Lo más original y discutible, lo hecho con la emblemática “Che faró senza Euridice”: entendiéndola como una plasmación de las diferentes fases del duelo, Capuano y Bartoli reinventaron por completo articulación orquestal y vocal al tiempo que decidieron ir de lo disparatadamente rápido –furia, rebeldía– hasta lo terriblemente lento, sin hacerle mucho caso a la delectación melódica ni a eso que se llama el equilibrio clásico. Pathos a lo bestia, no sé muy bien si barroco o sturm und drang, pero pathos al fin y al cabo, añadiendo –por si fuera poco– algún efectismo indisimuladamente verista. La utilización de fortepiano en lugar de clave pareció un atrevimiento modernizador, pero lo que hizo fue añadir cursilería a la sonoridad. Hubo buenos primeros atriles, sin ser nada del otro jueves: la Barroca de Sevilla es una formación claramente mejor y posee músicos de superior técnica y musicalidad. Compárese la algo desvaída flauta de Jean-Marc Goujon con la de Rafael Rubérriz, sin ir más lejos.

No hay reparo alguno para el coro Il Canto di Orfeo, que bajo la dirección de Jacopo Facchini ofreció momentos de enorme intensidad expresiva junto con arriesgados reguladores y pianísimos imposibles.

La puesta en escena venía sin firma. Escenario a oscuras, coro con candelas y Bartoli deambulando por el patio de butacas: en un momento cantó (¡les juro que no exagero!) a cincuenta centímetros de mis oídos. Ella y Mélisa Petit actuaron bien, el coro se movió de manera sensata –nada de marear al personal– y se evitó la rigidez de una versión de concierto sin tener que sacar los pies del plato sin más que en final reinventado. Funcionó francamente bien.

Abrumador éxito entre el público. Era de esperar.  Yo me lo pasé estupendamente.

Fotos: Guillermo Mendo/Teatro de la Maestranza

viernes, 28 de noviembre de 2025

Algunas grabaciones del Orfeo y Eurídice de Gluck (y II)

EXTRACTO DE DATOS
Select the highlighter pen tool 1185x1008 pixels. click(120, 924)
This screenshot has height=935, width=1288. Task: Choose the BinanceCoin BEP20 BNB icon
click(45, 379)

TU TAREA
Extrae literalmente de la reseña sobre el Orfeo el fragmento que empieza en "No hay reparo" y termina en "lo pasé estupendamente.", ambos incluidos.

RESPUESTA
No hay reparo alguno para el coro Il Canto di Orfeo, que bajo la dirección de Jacopo Facchini ofreció momentos de enorme intensidad expresiva junto con arriesgados reguladores y pianísimos imposibles.

La puesta en escena venía sin firma. Escenario a oscuras, coro con candelas y Bartoli deambulando por el patio de butacas: en un momento cantó (¡les juro que no exagero!) a cincuenta centímetros de mis oídos. Ella y Mélisa Petit actuaron bien, el coro se movió de manera sensata –nada de marear al personal– y se evitó la rigidez de una versión de concierto sin tener que sacar los pies del plato sin más que en final reinventado. Funcionó francamente bien.

Abrumador éxito entre el público. Era de esperar.  Yo me lo pasé estupendamente.